Chinese developers ‘shrivel up’ in Australia, New Zealand
The South China Morning Post reported on January 20 that many Chinese developers here and in Australia had closed or scaled-back residential development because of a property crisis in China, weak demand and higher construction costs. The headline described the retreat as a “shrivel up”.
Chinese property development in Australasia soared around 2013 at the height of China’s “go out” policy that prompted Chinese firms and citizens to seek overseas investments, the Post reported.
“The Chinese developer boom that kicked off in the Australian and New Zealand housing markets a decade ago has ended,” the Post said.
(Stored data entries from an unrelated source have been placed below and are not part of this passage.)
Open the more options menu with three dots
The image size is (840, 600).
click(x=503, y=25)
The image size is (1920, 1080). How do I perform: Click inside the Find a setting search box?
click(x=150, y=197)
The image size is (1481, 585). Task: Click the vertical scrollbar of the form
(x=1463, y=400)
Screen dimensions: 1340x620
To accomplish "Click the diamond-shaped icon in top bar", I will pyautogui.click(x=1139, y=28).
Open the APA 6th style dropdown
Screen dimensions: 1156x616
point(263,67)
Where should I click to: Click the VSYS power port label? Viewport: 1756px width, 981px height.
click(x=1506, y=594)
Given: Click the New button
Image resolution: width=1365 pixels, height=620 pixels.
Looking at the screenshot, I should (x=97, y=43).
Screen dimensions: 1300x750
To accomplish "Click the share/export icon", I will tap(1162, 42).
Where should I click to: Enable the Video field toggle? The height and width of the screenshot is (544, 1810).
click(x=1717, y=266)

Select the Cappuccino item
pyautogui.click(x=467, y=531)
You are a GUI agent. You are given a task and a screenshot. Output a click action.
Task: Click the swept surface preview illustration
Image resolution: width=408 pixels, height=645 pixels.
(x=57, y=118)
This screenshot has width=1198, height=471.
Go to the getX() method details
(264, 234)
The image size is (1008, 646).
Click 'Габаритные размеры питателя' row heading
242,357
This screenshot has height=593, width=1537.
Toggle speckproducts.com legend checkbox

The Post named Risland as one of the larger ones working in New Zealand.
Sunny is part of the larger Risland, owned by Hong Kong Stock Exchange-listed Country Garden Holdings.
China Construction got to level 50 of New Zealand’s tallest new apartment tower, Seascape in Auckland CBD by last September. Shundi Customs is the developer of that $300m project , which is to be 56 levels and 187m tall.
The Post asked if the Chinese developers were hibernating away from Australasia, waiting for better times. Perhaps stronger economies and a fall in interest rates might see them return.
James Law of Auckland’s James Law Realty confirmed many Chinese residential developers here were retreating.
“It’s pretty apparent. There’s quite a lot of them sitting on sites, some under construction, close to completion or unfinished,” Law said.
Mega-projects: 0.2 per cent on time and budget globally
Infrastructure New Zealand’s new policy paper on mega-projects puts delays and cost rises in perspective.
Megaprojects are challenging to deliver globally and test governments internationally. They incur a higher risk of cost overruns, delays and failure to deliver the desired benefits. A survey of more than 3000 projects worldwide found only 27 per cent were delivered on budget, 3 per cent on budget and time and only 0.2 per cent on budget, time and quality parameters, the policy paper says.
Martina Moroney, advocacy and strategy lead for Infrastructure NZ, said the figures came from Oxford University researcher Brent Flyvbjerg in a book he wrote with Dan Gardner. Flyvbjerg also wrote an opinion piece titled Why megaprojects systemically fail - and what can be done about it?
In other somewhat depressing news, research from the New Zealand Infrastructure Commission Te Waihanga found New Zealand is one of the least efficient countries at delivering infrastructure and optimising the return on our investment.
So don’t be surprised about delays and cost rises from the City Rail Link.
Lights, cameras - hotel guests!
Auckland gets two huge new hotels in the next few weeks, adding 442 new rooms into the city’s hotel stock.
The new InterContinental Auckland will be first, opening today in the 21-level ex-HSBC building which is now the Deloitte Centre or One Queen on Quay St, owned by Precinct Properties and where a $310m renovation is being completed.
The waterfront hotel with a rooftop bar and restaurant has 139 guest rooms each with a woven harakeke (flax) art honouring atua (God). On level six, for example, it’s all Papatūānuku - the earth mother. Rooms are from levels six to 11 in 8827sq m. The presidential suite is 120sq m.
SkyCity Entertainment said last year it was due to open its new Horizon Hotel on March 1, saying the business would become the largest single-site accommodation provider in New Zealand, with 938 rooms across three hotels in Auckland: SkyCity Hotel, The Grand by SkyCity and Horizon Hotel with 303 rooms, including 10 suites.
But Property Insider now understands that March 1 might not be the opening date but the business still plans to open it in March.
Meantime, SkyCity has been bringing in people to try out rooms, a sort of “soft” opening. That’s standard industry practice, a spokesman said. Property Insider asked about that but the spokesman said questions had been met with hilarity from his side, such was the pedestrian nature of the hotel bed testers - and our inquiry.
Anne Gibson has been the Herald’s property editor for 23 years, has won many awards, written books and covered property extensively here and overseas.